I've found the flight attendants to be very helpful, always willing to provide food early/keep it warm, and hold the baby if needed.
Posted 18 December 2012 - 07:18 PM
The infant belt is just an extra loop with it's own buckle (which you can pull tight). It attaches to your seat belt and is easy to work out. If you have it pulled tight around the baby's lap it would be difficult to breastfeed at the same time. You can try for a feed just before take off when you are seated if feeds make him sleepy, and the inertia at take off will often make them fall asleep. Or loosen the belt a little to feed more if he gets fussy when you are half way up.
Posted 18 December 2012 - 07:23 PM
i did this exact flight on sunday with our 3 month old DS and it was fine, don't worry!
you need to take the carrier off for airport security too. take a dummy or be prepared to feed baby for take off and landing so his little ears don't hurt. other than that, it will be a breeze. AND you get to hop on the plane first too!
Posted 18 December 2012 - 07:25 PM
I have flown when my babies were 3 months and it's a good age to travel. As PP said the hostess will give you a infant belt when you board (or when seated) and ask if you have used it before, if not, will show you what to do. Try to hold off feeding until take off, then you can sort of twist bub a little to feed while still in the seat belt. Remember to wear loose, accessible clothing and ask for a small pillow if it helps. If you sit near the window then you won't need a cover wrap if you're worried about flashing when feeding.

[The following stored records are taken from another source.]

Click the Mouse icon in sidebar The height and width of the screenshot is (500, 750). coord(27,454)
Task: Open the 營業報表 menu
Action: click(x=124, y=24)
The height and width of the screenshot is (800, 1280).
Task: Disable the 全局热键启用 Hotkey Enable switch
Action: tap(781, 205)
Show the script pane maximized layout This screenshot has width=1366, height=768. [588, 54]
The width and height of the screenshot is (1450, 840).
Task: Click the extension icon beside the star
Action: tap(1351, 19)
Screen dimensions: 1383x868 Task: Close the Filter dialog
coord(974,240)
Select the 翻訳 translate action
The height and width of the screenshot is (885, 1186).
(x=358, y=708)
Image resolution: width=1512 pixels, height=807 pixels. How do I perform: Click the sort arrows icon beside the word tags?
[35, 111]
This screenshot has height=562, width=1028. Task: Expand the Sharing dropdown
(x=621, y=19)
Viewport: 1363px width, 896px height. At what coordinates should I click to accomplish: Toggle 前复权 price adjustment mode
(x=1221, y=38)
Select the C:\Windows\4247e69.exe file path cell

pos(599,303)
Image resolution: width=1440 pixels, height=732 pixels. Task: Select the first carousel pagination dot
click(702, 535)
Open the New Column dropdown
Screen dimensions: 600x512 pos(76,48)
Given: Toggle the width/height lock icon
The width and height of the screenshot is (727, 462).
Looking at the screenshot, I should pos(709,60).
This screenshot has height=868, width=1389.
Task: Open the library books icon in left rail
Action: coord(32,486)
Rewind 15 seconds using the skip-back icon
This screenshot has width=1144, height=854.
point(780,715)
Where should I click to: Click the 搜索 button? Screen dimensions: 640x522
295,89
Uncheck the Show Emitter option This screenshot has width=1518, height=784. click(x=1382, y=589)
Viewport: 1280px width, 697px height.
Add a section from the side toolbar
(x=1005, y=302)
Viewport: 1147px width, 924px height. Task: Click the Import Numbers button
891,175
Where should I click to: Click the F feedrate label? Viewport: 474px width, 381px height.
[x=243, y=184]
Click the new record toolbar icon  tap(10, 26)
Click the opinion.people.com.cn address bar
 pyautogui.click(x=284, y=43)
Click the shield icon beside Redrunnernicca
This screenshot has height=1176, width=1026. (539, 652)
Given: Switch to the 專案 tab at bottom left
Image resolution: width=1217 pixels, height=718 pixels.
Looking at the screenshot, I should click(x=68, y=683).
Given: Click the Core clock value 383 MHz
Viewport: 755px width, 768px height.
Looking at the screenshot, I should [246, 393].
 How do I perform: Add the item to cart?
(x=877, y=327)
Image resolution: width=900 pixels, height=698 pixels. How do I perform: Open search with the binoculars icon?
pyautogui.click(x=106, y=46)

Posted 18 December 2012 - 07:33 PM
Thank you all very much, I will have a collection of dummies as well so if I can't twist him around to feed as you suggest, I can use them to soothe on take-off/landing.
you need to take the carrier off for airport security too.
That I didn't know, thank you!
Posted 19 December 2012 - 03:38 PM
My top tip for travelling on a plane with a BF young baby is to avoid poo-splosions by covering the disposable nappy with a cloth nappy cover/pilchers if you have them! Mine always seemed to time massive poos for the moment when you push out from the terminal (and have a good 20-30 minutes of seatbelt sign being on before you can get up to change them!).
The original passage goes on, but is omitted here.